Have you ever seen a butcher
tenderize meat?
Does it ever feel like this
is what God has been doing to your heart? In a
much gentler way of course, and without the metal spikes piecing your heart or
the bloodied apron!
OK, not the most loving
picture I know, but I can’t seem to get this imagery out of my head as I have
been thinking about Christmas and God’s divine hand as He has tenderized and
readied for my heart for Jesus.
The first time I truly met
and understood Jesus went something like this…
I was a sophomore at Iowa
State University (Go State!), a marketing major, and member of Alpha Gamma
Delta sorority and living the college dream.
I had just finished up my freshmen year, in epic proportion, drinking my
way through the year one (sorry Mom, this is painfully true) and really didn’t
have a care in the world. Life was good
in my mind.
Yet as I came into my second
year, I know subconsciously I was searching for more, and found myself joining
the Bible study in sorority. It was here
that I met Carolyn, our Bible study leader.
She was a sweet lady in her 50’s, always with a smile on her face and the
kind of lady you want to give a hug to every time you see her.
For the rest of the year I
attended this Bible study, even meeting occasionally with Carolyn, probing her
with the questions I had. She was always
so gracious and patient with me, and at the end of the year encouraged me to
attend a Greek
Christian conference in Indianapolis.
I
went with no expectations but left forever changed. Within minutes of the first worship set, as I
was singing the song, Here I am to Worship,
the tears began to flow and didn’t seem to stop. Eventually the worship songs ended and we
were directed to our small group, which included 5 other of my sorority
sisters. At this point the tears were
still flowing and I didn’t even care how ridiculous I looked because I knew
what God was doing in me was deeper and more real than anything I have ever
experienced.
I knew after that moment I
would never be the same and nothing would ever look the same.
God
was showing ME who Jesus was to ME. I
had heard it a hundred times before, Jesus came and died for you, a brutal
death on a cross so that I might have life, eternal life and live this life
abundantly.
Yet, this time it was different. I felt conviction of my sin, the drinking, the stuff with boys, the lies, the way I judged people, and putting everything above Him, all of it big and small.
He
brought me to my knees, in a puddle of tears, and for the first time it became
personal.
He
became personal.
His
death was for me. He would have died
just for me.
Knowing
what He had done for me in love meant
everything was about to change.
Love
changes everything and when I embraced His love, everything did change.
This
is a moment I will never forget and one I am eternally grateful for.
Although
as I sat reflecting on this moment, the picture of the butcher and meat tenderizer
came quickly to mind.
Almost,
as if God was saying I prepared your heart for that day.
I
prepared you for that day and
everyday before and after that day,
to be soft to my Son.
To
be tenderized for Jesus.
I
remembered those years growing up of going to Church and hearing truth, times
with Mom jamming out to Amy Grant while baking, years of going to Church camp,
praying before meals and bedtime, the letter my brother wrote to me during my
High School graduation telling me to pursue God, and on and on and on.
He’s
been tenderizing my heart from day one when He made me love.

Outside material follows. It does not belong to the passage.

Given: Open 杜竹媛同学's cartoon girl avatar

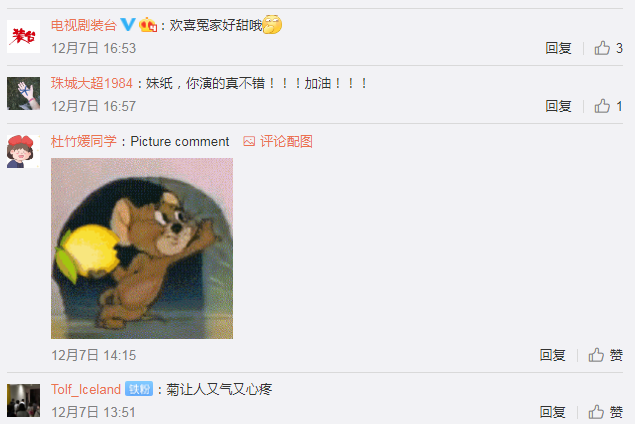Looking at the screenshot, I should pyautogui.click(x=23, y=151).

The closer I look, the closer
I see Him all over my life.
This Christmas I am so
thankful for that significant moment in college when I met Jesus, but even more
grateful for my Father in Heaven who is the Great
Butcher of my heart.
Always preparing my heart for
more of Him, His Son, and the Holy Spirit.
So...
Have you ever seen a butcher tenderize meat?
Does it ever feel like this is what God has been doing to your heart?